━━━ EXERCISE MATERIAL

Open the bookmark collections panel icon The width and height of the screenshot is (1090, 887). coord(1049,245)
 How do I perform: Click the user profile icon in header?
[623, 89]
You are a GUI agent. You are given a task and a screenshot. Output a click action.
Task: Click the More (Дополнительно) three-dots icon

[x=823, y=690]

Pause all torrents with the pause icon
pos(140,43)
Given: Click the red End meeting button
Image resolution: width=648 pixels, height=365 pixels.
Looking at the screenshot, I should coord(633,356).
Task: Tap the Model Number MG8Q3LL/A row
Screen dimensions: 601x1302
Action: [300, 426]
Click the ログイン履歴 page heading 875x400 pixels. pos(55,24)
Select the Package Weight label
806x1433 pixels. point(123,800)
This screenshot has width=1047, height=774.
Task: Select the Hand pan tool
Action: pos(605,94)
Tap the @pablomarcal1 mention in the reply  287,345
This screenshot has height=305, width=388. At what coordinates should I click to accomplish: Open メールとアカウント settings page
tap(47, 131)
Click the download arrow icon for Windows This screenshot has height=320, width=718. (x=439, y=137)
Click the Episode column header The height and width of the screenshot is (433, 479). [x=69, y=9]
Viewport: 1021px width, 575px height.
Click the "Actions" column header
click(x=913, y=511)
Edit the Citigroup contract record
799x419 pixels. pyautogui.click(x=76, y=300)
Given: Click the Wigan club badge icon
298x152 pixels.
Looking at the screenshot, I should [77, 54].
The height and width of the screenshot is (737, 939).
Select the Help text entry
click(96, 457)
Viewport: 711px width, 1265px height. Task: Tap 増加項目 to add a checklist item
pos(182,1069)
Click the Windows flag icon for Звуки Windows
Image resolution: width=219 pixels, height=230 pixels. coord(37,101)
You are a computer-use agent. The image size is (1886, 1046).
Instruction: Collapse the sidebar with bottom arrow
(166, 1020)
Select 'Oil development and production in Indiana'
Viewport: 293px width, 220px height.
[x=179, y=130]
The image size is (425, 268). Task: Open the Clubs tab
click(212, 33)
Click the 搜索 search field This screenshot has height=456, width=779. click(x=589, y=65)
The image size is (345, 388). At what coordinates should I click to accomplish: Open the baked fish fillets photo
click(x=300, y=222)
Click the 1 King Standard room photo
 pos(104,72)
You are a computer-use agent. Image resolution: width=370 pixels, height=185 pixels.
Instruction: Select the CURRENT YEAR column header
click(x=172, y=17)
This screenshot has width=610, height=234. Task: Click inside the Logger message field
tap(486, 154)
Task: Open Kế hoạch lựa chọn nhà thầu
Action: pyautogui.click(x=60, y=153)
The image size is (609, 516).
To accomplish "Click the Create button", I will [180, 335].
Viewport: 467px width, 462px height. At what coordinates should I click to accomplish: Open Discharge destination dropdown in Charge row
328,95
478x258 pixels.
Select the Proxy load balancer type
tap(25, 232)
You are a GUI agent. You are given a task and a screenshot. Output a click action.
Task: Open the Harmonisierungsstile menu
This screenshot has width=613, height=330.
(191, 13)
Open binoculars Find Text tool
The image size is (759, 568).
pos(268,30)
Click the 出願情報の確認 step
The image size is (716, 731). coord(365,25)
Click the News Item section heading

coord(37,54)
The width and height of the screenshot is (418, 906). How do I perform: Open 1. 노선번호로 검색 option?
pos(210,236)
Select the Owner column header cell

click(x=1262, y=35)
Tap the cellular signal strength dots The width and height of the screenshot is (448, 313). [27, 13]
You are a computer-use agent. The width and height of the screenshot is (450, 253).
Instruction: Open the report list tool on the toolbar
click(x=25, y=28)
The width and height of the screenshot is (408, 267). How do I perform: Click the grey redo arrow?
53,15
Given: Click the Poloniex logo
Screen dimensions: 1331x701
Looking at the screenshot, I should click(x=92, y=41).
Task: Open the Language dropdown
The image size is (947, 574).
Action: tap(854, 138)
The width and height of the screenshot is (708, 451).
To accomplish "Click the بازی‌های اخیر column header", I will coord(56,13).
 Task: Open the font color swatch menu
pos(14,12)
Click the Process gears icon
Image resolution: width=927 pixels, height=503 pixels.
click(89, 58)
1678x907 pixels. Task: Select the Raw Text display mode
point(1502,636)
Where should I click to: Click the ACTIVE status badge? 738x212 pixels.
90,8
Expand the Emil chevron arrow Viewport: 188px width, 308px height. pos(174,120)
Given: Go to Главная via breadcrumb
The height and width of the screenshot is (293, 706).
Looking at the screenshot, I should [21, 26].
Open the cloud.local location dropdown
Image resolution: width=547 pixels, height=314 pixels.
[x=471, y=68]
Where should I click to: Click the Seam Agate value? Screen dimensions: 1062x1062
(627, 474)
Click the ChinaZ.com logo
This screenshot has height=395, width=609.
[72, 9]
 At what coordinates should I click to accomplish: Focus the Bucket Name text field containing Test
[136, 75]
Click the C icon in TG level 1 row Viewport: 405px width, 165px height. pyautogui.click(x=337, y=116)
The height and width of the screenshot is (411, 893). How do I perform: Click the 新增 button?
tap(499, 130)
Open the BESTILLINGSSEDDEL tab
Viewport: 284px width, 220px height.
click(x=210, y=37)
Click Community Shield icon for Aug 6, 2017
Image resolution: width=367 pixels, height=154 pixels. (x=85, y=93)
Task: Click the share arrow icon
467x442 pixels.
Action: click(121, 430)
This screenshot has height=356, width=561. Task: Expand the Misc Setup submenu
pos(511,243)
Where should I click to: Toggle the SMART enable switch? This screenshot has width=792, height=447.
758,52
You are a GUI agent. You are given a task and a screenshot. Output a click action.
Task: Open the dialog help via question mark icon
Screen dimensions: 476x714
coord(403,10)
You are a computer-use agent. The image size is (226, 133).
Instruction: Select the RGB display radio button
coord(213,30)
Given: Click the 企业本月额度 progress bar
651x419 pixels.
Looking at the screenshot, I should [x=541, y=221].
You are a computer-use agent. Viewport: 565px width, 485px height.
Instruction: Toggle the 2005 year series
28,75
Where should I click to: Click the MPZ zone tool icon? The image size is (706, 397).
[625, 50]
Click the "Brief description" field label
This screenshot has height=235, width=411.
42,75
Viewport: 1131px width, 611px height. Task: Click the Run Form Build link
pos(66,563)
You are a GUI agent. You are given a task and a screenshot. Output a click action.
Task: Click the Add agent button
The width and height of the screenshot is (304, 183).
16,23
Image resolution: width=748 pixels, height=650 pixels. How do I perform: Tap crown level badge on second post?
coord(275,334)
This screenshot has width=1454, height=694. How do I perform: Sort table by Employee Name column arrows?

━━━━━━

(INSTRUCTIONS FOR THE TASK):
Find every line above where the word "agent" occurs, and copy that line.

(OUTPUT OF THE EXERCISE):
You are a GUI agent. You are given a task and a screenshot. Output a click action.
You are a computer-use agent. The image size is (1886, 1046).
You are a computer-use agent. Image resolution: width=370 pixels, height=185 pixels.
You are a GUI agent. You are given a task and a screenshot. Output a click action.
You are a computer-use agent. The width and height of the screenshot is (450, 253).
You are a GUI agent. You are given a task and a screenshot. Output a click action.
You are a computer-use agent. The image size is (226, 133).
You are a computer-use agent. Viewport: 565px width, 485px height.
You are a GUI agent. You are given a task and a screenshot. Output a click action.
Task: Click the Add agent button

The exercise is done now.